• WHAT THE EXERCISE ASKS:
Copy the stretch of rows from the beginning through the row that contains "coordinates (50, 182).", without any changes.

□ □ □

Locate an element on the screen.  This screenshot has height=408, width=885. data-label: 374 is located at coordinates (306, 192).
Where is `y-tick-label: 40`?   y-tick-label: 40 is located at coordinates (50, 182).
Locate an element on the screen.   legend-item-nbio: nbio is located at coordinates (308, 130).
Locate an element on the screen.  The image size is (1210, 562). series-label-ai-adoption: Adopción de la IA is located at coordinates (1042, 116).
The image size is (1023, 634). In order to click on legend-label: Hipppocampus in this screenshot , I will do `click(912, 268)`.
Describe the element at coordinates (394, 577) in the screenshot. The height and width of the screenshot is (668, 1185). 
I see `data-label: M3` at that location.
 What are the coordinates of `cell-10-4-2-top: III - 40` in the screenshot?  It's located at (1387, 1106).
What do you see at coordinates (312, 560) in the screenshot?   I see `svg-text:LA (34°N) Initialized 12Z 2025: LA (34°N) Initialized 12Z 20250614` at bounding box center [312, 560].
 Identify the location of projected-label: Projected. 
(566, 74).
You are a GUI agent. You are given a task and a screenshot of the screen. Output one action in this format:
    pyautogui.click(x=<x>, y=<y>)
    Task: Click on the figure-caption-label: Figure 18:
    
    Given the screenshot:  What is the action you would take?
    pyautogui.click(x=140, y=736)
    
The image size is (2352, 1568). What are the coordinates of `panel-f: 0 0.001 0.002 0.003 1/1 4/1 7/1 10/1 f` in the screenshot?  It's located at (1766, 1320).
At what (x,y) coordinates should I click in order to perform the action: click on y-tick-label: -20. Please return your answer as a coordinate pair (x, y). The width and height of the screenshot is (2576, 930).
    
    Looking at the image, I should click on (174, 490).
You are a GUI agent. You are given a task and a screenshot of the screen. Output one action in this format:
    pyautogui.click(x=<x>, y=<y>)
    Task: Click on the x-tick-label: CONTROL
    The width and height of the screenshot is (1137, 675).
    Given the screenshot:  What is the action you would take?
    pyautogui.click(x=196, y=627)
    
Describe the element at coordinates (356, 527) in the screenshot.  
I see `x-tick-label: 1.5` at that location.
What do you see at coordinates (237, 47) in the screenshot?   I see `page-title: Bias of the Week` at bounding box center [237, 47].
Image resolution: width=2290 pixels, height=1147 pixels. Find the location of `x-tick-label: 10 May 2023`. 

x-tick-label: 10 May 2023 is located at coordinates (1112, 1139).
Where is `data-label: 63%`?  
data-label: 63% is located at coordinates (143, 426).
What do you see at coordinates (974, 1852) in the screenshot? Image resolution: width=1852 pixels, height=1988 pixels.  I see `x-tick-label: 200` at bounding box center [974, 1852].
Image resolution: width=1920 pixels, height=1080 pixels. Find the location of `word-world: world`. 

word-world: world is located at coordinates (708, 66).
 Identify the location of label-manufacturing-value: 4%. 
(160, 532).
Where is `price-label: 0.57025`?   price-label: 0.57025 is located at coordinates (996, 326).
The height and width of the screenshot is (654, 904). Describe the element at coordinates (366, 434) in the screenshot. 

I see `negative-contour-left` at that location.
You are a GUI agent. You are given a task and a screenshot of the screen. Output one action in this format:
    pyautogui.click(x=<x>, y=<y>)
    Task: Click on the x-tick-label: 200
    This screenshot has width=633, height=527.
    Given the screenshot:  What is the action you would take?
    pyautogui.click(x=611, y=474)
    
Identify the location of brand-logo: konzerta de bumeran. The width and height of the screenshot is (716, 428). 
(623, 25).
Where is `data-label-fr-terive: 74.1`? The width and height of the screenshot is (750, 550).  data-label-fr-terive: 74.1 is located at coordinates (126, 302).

□ □ □

• WRITTEN REPLY:
Locate an element on the screen.  This screenshot has height=408, width=885. data-label: 374 is located at coordinates (306, 192).
Where is `y-tick-label: 40`?   y-tick-label: 40 is located at coordinates (50, 182).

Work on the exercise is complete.